* [Exercise directions] With nothing left out, repeat every entry exactly.

━━━━━ Materials provided

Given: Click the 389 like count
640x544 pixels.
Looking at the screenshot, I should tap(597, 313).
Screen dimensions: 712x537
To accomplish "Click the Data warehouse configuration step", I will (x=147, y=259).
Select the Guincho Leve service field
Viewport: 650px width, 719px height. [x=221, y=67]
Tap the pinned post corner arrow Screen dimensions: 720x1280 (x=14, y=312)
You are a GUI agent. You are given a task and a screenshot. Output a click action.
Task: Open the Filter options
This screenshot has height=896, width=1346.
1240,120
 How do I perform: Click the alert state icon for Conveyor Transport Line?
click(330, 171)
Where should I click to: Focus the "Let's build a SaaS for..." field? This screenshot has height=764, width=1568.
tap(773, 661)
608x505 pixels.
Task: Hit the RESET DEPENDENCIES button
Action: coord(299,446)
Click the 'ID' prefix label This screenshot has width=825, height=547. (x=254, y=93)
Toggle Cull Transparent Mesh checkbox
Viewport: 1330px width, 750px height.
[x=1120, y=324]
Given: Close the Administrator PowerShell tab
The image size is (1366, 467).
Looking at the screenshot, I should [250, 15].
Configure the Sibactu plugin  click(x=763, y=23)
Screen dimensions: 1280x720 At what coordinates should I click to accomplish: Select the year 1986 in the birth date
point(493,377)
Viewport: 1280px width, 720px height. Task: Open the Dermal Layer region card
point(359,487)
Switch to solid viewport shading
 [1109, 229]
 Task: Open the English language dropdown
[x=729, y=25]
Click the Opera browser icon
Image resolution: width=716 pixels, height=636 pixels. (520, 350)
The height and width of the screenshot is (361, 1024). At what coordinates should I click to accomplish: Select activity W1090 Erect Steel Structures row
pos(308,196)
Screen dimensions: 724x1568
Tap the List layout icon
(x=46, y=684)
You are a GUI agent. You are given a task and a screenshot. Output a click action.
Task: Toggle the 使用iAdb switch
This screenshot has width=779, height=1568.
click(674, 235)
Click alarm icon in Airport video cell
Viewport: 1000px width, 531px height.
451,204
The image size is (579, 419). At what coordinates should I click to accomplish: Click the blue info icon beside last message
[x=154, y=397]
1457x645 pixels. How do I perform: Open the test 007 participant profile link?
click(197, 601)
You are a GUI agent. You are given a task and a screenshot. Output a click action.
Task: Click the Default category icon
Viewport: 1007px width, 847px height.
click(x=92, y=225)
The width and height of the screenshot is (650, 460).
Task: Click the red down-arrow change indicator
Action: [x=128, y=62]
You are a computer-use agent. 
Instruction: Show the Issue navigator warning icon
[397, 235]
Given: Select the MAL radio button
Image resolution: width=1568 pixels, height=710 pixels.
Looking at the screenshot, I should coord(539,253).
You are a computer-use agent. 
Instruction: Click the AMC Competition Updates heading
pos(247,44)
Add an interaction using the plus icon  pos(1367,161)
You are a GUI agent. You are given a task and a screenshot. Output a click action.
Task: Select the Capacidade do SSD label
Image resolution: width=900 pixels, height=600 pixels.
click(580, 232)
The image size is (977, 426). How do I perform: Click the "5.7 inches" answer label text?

━━━━━━━━━━

* [Written answer]
Given: Click the 389 like count
640x544 pixels.
Looking at the screenshot, I should tap(597, 313).
Screen dimensions: 712x537
To accomplish "Click the Data warehouse configuration step", I will (x=147, y=259).
Select the Guincho Leve service field
Viewport: 650px width, 719px height. [x=221, y=67]
Tap the pinned post corner arrow Screen dimensions: 720x1280 (x=14, y=312)
You are a GUI agent. You are given a task and a screenshot. Output a click action.
Task: Open the Filter options
This screenshot has height=896, width=1346.
1240,120
 How do I perform: Click the alert state icon for Conveyor Transport Line?
click(330, 171)
Where should I click to: Focus the "Let's build a SaaS for..." field? This screenshot has height=764, width=1568.
tap(773, 661)
608x505 pixels.
Task: Hit the RESET DEPENDENCIES button
Action: coord(299,446)
Click the 'ID' prefix label This screenshot has width=825, height=547. (x=254, y=93)
Toggle Cull Transparent Mesh checkbox
Viewport: 1330px width, 750px height.
[x=1120, y=324]
Given: Close the Administrator PowerShell tab
The image size is (1366, 467).
Looking at the screenshot, I should [250, 15].
Configure the Sibactu plugin  click(x=763, y=23)
Screen dimensions: 1280x720 At what coordinates should I click to accomplish: Select the year 1986 in the birth date
point(493,377)
Viewport: 1280px width, 720px height. Task: Open the Dermal Layer region card
point(359,487)
Switch to solid viewport shading
 [1109, 229]
 Task: Open the English language dropdown
[x=729, y=25]
Click the Opera browser icon
Image resolution: width=716 pixels, height=636 pixels. (520, 350)
The height and width of the screenshot is (361, 1024). At what coordinates should I click to accomplish: Select activity W1090 Erect Steel Structures row
pos(308,196)
Screen dimensions: 724x1568
Tap the List layout icon
(x=46, y=684)
You are a GUI agent. You are given a task and a screenshot. Output a click action.
Task: Toggle the 使用iAdb switch
This screenshot has width=779, height=1568.
click(674, 235)
Click alarm icon in Airport video cell
Viewport: 1000px width, 531px height.
451,204
The image size is (579, 419). At what coordinates should I click to accomplish: Click the blue info icon beside last message
[x=154, y=397]
1457x645 pixels. How do I perform: Open the test 007 participant profile link?
click(197, 601)
You are a GUI agent. You are given a task and a screenshot. Output a click action.
Task: Click the Default category icon
Viewport: 1007px width, 847px height.
click(x=92, y=225)
The width and height of the screenshot is (650, 460).
Task: Click the red down-arrow change indicator
Action: [x=128, y=62]
You are a computer-use agent. 
Instruction: Show the Issue navigator warning icon
[397, 235]
Given: Select the MAL radio button
Image resolution: width=1568 pixels, height=710 pixels.
Looking at the screenshot, I should coord(539,253).
You are a computer-use agent. 
Instruction: Click the AMC Competition Updates heading
pos(247,44)
Add an interaction using the plus icon  pos(1367,161)
You are a GUI agent. You are given a task and a screenshot. Output a click action.
Task: Select the Capacidade do SSD label
Image resolution: width=900 pixels, height=600 pixels.
click(580, 232)
The image size is (977, 426). How do I perform: Click the "5.7 inches" answer label text?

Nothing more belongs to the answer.